I am trying to make a thread test in which 4 threads are all trying to set a bool. Only one should be allowed to set it. After the first thread has set the bool (m_isRunning) to true, no other threads should set it to true because of the check isRunning().

This implementation works, but I wonder if this is the best/most efficient approach to this common situation.

#include
#include
#include

std::mutex mut;
bool m_running = false;

bool isRunning()
{
  return m_running;
}

void setRunning(bool running)
{
  m_running = running;
}

void func1(bool isSet)
{
  mut.lock();
  if(!isRunning())
  {
    setRunning(true);
  }
  mut.unlock();
}

int main()
{
  std::thread t1(func1,true);
  std::thread t2(func1,true);
  std::thread t3(func1,true);
  std::thread t4(func1,true);

  t1.join();
  t2.join();
  t3.join();
  t4.join();

  return 0;
}


Edit: Changed !isRunning to !isRunning() (typo)

Solution

In this case, you really just need an atomic variable, and you can do a compare_exchange_strong to set the value once:

#include 
#include 

std::atomic_bool m_running;
bool wrote[4];

void func1(int num) {
    bool f{ false };
    if (m_running.compare_exchange_strong(f, true))
        wrote[num] = true;
}

int main(){
    std::vector t;

    for (int i = 0; i < 4; i++)
        t.emplace_back(func1, i);

    for (auto &t1 : t)
        t1.join();

    for (bool b : wrote)
        std::cout << std::boolalpha << b << "\n";
}


Given that thread 1 starts running first, and it's not doing very much, chances are that the first thread will do the write to the variable virtually every time.

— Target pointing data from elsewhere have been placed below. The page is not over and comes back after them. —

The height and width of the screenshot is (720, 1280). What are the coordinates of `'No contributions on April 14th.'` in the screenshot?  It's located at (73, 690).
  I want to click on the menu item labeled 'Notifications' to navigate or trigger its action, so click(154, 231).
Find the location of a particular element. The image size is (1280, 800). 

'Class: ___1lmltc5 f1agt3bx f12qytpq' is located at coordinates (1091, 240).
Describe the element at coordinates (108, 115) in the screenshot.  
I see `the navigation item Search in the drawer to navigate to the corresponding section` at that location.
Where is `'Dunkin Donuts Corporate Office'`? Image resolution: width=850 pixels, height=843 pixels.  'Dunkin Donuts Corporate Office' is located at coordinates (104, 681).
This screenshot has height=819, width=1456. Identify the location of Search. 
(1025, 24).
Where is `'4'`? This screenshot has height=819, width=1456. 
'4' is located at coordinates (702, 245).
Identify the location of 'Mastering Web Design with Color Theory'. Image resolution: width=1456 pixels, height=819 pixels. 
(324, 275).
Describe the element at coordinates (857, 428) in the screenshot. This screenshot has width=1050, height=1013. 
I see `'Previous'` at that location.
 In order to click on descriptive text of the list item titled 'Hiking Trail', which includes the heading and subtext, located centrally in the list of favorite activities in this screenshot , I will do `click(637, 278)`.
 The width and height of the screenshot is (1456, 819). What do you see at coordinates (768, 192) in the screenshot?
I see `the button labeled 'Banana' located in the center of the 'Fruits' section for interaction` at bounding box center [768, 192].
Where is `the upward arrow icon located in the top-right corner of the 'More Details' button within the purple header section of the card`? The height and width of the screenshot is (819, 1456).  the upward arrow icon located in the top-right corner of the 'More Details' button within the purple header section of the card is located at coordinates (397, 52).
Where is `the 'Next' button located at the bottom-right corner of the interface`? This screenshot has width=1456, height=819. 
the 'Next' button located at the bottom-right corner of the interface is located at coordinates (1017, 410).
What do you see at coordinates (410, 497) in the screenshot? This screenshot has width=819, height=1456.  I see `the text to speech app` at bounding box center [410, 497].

In case you're not familiar with it, atomic_bool is (obviously enough) an atomic Boolean type, and compare_exchange_strong does an atomic comparison and exchange. Specifically, it compares the current value to the first parameter, then if (and only if) they're equal, sets the value to the second parameter. The first parameter has to be passed by reference, because it also writes the new value to that variable. Finally, it returns true if and only if it actually wrote to the variable. In this case I've used that to record which thread actually wrote to the variable, so the final printout should show true once, and false three times.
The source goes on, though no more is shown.